Exercise.
Return all of the lines below exactly as they are.

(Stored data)
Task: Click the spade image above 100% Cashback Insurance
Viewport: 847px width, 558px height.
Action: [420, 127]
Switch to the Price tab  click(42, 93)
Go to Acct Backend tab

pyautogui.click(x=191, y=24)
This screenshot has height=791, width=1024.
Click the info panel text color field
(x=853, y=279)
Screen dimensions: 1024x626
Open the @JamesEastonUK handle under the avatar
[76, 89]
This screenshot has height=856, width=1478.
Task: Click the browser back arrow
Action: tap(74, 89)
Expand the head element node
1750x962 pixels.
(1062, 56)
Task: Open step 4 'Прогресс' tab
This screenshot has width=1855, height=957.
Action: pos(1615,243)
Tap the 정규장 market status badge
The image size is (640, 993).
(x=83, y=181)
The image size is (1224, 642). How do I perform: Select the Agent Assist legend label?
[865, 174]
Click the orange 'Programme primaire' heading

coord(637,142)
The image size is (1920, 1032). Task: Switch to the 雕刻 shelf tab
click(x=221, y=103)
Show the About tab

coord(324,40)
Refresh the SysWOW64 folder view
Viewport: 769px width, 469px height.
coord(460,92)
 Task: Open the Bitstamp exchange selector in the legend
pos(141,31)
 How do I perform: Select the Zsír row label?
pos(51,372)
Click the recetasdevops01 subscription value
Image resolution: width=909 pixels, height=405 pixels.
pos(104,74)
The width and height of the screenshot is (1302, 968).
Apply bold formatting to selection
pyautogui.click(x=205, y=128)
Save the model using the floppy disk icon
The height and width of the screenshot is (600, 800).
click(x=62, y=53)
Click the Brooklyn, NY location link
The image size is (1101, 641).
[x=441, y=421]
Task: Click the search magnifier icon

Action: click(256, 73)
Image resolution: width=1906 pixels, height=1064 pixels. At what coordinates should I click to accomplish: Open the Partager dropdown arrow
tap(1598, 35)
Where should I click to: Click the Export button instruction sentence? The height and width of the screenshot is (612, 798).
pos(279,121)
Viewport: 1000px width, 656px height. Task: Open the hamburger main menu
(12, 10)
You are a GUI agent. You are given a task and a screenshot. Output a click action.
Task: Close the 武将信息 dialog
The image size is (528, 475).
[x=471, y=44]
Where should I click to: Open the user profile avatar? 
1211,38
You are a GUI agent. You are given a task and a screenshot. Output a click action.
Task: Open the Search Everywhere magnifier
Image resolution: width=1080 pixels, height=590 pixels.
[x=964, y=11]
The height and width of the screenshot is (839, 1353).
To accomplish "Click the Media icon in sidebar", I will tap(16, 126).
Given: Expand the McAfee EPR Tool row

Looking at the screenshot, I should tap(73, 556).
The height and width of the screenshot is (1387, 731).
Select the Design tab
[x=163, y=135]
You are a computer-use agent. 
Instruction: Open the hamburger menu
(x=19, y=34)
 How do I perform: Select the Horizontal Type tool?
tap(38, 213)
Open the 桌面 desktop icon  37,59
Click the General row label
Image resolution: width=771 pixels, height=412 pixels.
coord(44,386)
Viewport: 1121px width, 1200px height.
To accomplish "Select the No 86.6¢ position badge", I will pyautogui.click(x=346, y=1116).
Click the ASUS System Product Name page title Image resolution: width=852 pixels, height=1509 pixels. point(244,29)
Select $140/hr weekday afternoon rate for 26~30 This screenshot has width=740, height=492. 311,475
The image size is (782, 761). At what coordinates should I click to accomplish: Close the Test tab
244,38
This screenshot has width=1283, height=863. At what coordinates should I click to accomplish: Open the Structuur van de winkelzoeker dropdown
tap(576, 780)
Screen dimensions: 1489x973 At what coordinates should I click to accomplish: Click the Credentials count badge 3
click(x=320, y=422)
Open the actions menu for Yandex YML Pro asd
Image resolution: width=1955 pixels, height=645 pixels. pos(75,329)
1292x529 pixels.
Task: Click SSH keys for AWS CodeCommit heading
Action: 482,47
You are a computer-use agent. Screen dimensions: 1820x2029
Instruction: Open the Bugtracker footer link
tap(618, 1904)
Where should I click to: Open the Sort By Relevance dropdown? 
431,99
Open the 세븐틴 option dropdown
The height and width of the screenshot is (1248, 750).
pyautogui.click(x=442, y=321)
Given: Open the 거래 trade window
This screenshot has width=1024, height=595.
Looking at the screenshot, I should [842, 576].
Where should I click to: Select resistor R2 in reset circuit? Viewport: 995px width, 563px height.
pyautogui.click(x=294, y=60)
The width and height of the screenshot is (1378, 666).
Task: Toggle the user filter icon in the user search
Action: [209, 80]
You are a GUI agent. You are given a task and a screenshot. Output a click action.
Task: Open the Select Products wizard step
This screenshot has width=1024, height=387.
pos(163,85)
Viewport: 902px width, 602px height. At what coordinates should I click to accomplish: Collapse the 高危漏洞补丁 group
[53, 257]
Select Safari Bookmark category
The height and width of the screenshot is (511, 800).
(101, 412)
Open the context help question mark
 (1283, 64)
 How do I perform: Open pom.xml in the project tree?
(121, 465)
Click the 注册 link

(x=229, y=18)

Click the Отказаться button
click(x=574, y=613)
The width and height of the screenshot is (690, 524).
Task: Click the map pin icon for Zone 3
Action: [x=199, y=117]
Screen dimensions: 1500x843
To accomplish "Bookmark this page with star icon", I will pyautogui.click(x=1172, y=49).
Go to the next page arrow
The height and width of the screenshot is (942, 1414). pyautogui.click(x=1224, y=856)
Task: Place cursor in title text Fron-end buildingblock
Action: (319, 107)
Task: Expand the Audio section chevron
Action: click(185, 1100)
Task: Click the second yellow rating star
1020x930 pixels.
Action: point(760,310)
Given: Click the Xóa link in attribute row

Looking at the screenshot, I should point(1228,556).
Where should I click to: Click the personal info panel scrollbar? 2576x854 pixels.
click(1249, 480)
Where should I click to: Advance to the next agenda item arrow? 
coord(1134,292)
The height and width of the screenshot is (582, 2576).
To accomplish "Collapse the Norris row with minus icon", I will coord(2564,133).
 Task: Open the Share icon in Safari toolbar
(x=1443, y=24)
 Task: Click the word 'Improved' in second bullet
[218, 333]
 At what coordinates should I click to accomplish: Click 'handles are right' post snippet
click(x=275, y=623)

Solution below.
Task: Click the spade image above 100% Cashback Insurance
Viewport: 847px width, 558px height.
Action: [420, 127]
Switch to the Price tab  click(42, 93)
Go to Acct Backend tab

pyautogui.click(x=191, y=24)
This screenshot has height=791, width=1024.
Click the info panel text color field
(x=853, y=279)
Screen dimensions: 1024x626
Open the @JamesEastonUK handle under the avatar
[76, 89]
This screenshot has height=856, width=1478.
Task: Click the browser back arrow
Action: tap(74, 89)
Expand the head element node
1750x962 pixels.
(1062, 56)
Task: Open step 4 'Прогресс' tab
This screenshot has width=1855, height=957.
Action: pos(1615,243)
Tap the 정규장 market status badge
The image size is (640, 993).
(x=83, y=181)
The image size is (1224, 642). How do I perform: Select the Agent Assist legend label?
[865, 174]
Click the orange 'Programme primaire' heading

coord(637,142)
The image size is (1920, 1032). Task: Switch to the 雕刻 shelf tab
click(x=221, y=103)
Show the About tab

coord(324,40)
Refresh the SysWOW64 folder view
Viewport: 769px width, 469px height.
coord(460,92)
 Task: Open the Bitstamp exchange selector in the legend
pos(141,31)
 How do I perform: Select the Zsír row label?
pos(51,372)
Click the recetasdevops01 subscription value
Image resolution: width=909 pixels, height=405 pixels.
pos(104,74)
The width and height of the screenshot is (1302, 968).
Apply bold formatting to selection
pyautogui.click(x=205, y=128)
Save the model using the floppy disk icon
The height and width of the screenshot is (600, 800).
click(x=62, y=53)
Click the Brooklyn, NY location link
The image size is (1101, 641).
[x=441, y=421]
Task: Click the search magnifier icon

Action: click(256, 73)
Image resolution: width=1906 pixels, height=1064 pixels. At what coordinates should I click to accomplish: Open the Partager dropdown arrow
tap(1598, 35)
Where should I click to: Click the Export button instruction sentence? The height and width of the screenshot is (612, 798).
pos(279,121)
Viewport: 1000px width, 656px height. Task: Open the hamburger main menu
(12, 10)
You are a GUI agent. You are given a task and a screenshot. Output a click action.
Task: Close the 武将信息 dialog
The image size is (528, 475).
[x=471, y=44]
Where should I click to: Open the user profile avatar? 
1211,38
You are a GUI agent. You are given a task and a screenshot. Output a click action.
Task: Open the Search Everywhere magnifier
Image resolution: width=1080 pixels, height=590 pixels.
[x=964, y=11]
The height and width of the screenshot is (839, 1353).
To accomplish "Click the Media icon in sidebar", I will tap(16, 126).
Given: Expand the McAfee EPR Tool row

Looking at the screenshot, I should tap(73, 556).
The height and width of the screenshot is (1387, 731).
Select the Design tab
[x=163, y=135]
You are a computer-use agent. 
Instruction: Open the hamburger menu
(x=19, y=34)
 How do I perform: Select the Horizontal Type tool?
tap(38, 213)
Open the 桌面 desktop icon  37,59
Click the General row label
Image resolution: width=771 pixels, height=412 pixels.
coord(44,386)
Viewport: 1121px width, 1200px height.
To accomplish "Select the No 86.6¢ position badge", I will pyautogui.click(x=346, y=1116).
Click the ASUS System Product Name page title Image resolution: width=852 pixels, height=1509 pixels. point(244,29)
Select $140/hr weekday afternoon rate for 26~30 This screenshot has width=740, height=492. 311,475
The image size is (782, 761). At what coordinates should I click to accomplish: Close the Test tab
244,38
This screenshot has width=1283, height=863. At what coordinates should I click to accomplish: Open the Structuur van de winkelzoeker dropdown
tap(576, 780)
Screen dimensions: 1489x973 At what coordinates should I click to accomplish: Click the Credentials count badge 3
click(x=320, y=422)
Open the actions menu for Yandex YML Pro asd
Image resolution: width=1955 pixels, height=645 pixels. pos(75,329)
1292x529 pixels.
Task: Click SSH keys for AWS CodeCommit heading
Action: 482,47
You are a computer-use agent. Screen dimensions: 1820x2029
Instruction: Open the Bugtracker footer link
tap(618, 1904)
Where should I click to: Open the Sort By Relevance dropdown? 
431,99
Open the 세븐틴 option dropdown
The height and width of the screenshot is (1248, 750).
pyautogui.click(x=442, y=321)
Given: Open the 거래 trade window
This screenshot has width=1024, height=595.
Looking at the screenshot, I should [842, 576].
Where should I click to: Select resistor R2 in reset circuit? Viewport: 995px width, 563px height.
pyautogui.click(x=294, y=60)
The width and height of the screenshot is (1378, 666).
Task: Toggle the user filter icon in the user search
Action: [209, 80]
You are a GUI agent. You are given a task and a screenshot. Output a click action.
Task: Open the Select Products wizard step
This screenshot has width=1024, height=387.
pos(163,85)
Viewport: 902px width, 602px height. At what coordinates should I click to accomplish: Collapse the 高危漏洞补丁 group
[53, 257]
Select Safari Bookmark category
The height and width of the screenshot is (511, 800).
(101, 412)
Open the context help question mark
 (1283, 64)
 How do I perform: Open pom.xml in the project tree?
(121, 465)
Click the 注册 link

(x=229, y=18)

Click the Отказаться button
click(x=574, y=613)
The width and height of the screenshot is (690, 524).
Task: Click the map pin icon for Zone 3
Action: [x=199, y=117]
Screen dimensions: 1500x843
To accomplish "Bookmark this page with star icon", I will pyautogui.click(x=1172, y=49).
Go to the next page arrow
The height and width of the screenshot is (942, 1414). pyautogui.click(x=1224, y=856)
Task: Place cursor in title text Fron-end buildingblock
Action: (319, 107)
Task: Expand the Audio section chevron
Action: click(185, 1100)
Task: Click the second yellow rating star
1020x930 pixels.
Action: point(760,310)
Given: Click the Xóa link in attribute row

Looking at the screenshot, I should point(1228,556).
Where should I click to: Click the personal info panel scrollbar? 2576x854 pixels.
click(1249, 480)
Where should I click to: Advance to the next agenda item arrow? 
coord(1134,292)
The height and width of the screenshot is (582, 2576).
To accomplish "Collapse the Norris row with minus icon", I will coord(2564,133).
 Task: Open the Share icon in Safari toolbar
(x=1443, y=24)
 Task: Click the word 'Improved' in second bullet
[218, 333]
 At what coordinates should I click to accomplish: Click 'handles are right' post snippet
click(x=275, y=623)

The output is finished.